There are over 400 known orthodox Irish Ogham inscriptions. These range in age from 5th century or earlier to no later than the 7th century, and are most common in the south-west of Ireland. Inscriptions typically follow set formulas, for example “[stone of] x son of y”. The stones act as memorials to the dead and/or boundary markers. 3.
Ogham was probably created in Ireland by people familiar with Latin grammar, to represent the sounds of primitive Irish. It was not a fixed system, but changed over time and to allow its use codifying other languages. The use of Ogham shows there was some form of literacy practised by a small group in Ireland before the arrival of Christianity. However Ogham is cumbersome for anything more than short inscriptions. Irish culture as a whole remained an oral one 4.
“The learned class of an oral society is its embodied history, encyclopedia, lawbook and guide to acceptable conduct, as well as its source of entertainment”5. There was no Irish equivalent to the Greek Iliad. Instead there was a tapestry of myths, genealogies, laws, explanations and lore, differing according to area and local interests. The learned class consisted of the filid (often translated “poet” but their role was wider than that suggests) and brithemain (judges).
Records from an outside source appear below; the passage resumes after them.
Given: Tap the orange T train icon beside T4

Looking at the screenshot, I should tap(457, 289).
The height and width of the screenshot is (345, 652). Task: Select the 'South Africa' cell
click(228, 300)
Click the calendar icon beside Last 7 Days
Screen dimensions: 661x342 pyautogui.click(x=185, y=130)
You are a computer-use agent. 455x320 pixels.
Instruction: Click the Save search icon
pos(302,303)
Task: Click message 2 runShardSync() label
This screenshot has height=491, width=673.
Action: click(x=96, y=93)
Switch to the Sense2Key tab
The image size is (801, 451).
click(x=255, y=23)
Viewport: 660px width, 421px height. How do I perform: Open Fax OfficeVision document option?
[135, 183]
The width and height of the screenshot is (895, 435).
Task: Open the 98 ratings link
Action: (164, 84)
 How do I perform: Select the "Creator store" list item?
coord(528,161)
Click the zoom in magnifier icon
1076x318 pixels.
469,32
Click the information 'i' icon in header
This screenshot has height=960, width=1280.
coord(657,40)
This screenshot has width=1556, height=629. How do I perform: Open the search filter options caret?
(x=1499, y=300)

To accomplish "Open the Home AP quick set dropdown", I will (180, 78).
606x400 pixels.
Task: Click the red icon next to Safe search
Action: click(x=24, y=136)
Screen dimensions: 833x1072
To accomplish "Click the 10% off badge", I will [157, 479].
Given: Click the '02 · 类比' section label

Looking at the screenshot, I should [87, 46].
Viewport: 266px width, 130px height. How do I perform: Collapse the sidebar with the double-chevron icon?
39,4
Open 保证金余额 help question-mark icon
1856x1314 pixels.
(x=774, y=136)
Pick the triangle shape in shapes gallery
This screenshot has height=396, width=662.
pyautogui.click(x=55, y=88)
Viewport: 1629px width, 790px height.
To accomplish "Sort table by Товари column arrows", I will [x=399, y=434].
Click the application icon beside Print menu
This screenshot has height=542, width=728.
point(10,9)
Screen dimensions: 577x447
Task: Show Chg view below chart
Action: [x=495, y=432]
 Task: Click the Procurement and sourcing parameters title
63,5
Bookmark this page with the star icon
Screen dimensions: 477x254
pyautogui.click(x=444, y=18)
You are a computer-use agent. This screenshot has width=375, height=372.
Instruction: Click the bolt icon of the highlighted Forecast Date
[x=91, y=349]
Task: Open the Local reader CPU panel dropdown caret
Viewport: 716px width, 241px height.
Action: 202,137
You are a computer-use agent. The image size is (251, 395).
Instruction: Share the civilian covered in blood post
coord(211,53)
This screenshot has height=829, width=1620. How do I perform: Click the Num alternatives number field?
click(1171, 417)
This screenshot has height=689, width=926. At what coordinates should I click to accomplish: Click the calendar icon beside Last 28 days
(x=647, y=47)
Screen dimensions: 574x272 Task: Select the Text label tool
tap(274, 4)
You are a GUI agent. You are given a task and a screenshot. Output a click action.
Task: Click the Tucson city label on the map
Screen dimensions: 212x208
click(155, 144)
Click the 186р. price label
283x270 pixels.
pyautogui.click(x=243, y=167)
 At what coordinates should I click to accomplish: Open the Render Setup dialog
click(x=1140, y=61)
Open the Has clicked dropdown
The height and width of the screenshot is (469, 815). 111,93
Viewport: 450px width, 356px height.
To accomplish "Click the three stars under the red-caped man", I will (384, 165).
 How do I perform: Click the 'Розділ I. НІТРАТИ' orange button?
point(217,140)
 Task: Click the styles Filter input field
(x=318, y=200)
This was the complex world to which Patrick came. He was not the only missionary to the Irish: in 431 “(according to Prosper of Aquitaine, Chronicle, S.A.) Pope Celestine I dispatched the newly-ordained Palladius as ‘first bishop to the Irish believing in Christ’ 6 showing at that date there were existing Christians in Ireland. In the account of Irish literacy, however, Patrick plays another role. His epistola to Coroticus and his Confessio, probably written in the fifth century, are the oldest texts, in any language, written in Ireland that have survived 7.
Other than a letter written by a disciple of Patrick called Mochta which is now lost, there are no further texts until the mid-sixth century. These texts show a distinct monastic influence: monastic rules, handbooks of penance and canon law. Writers included Irish monastic founders and writers such as Comgall at Bangor and Colum Cille on Iona. What many accept as the earliest surviving continuous work in Irish, Amra Choluim Chille an elegy written for Colum Cille, was probably written soon after his death in 597AD8..
The monastic rule at Bangor was to shape the rule developed by Columbanus on the continent for Luxeuil. This acetic rule is in stark contrast to Columbanus’ letters which display an masterly style in Latin. The letters also provide evidence for the curriculum of the Irish schools, which centred on Latin grammar, biblical study, and the ecclesiastical calendar (computus). Latin grammar was of particular importance, since unlike foundations on the continent the Irish had to learn Latin from scratch. Irish teachers could not use the existing grammars of late antiquity and were forced to develop their own plan of elementary Latin instruction9.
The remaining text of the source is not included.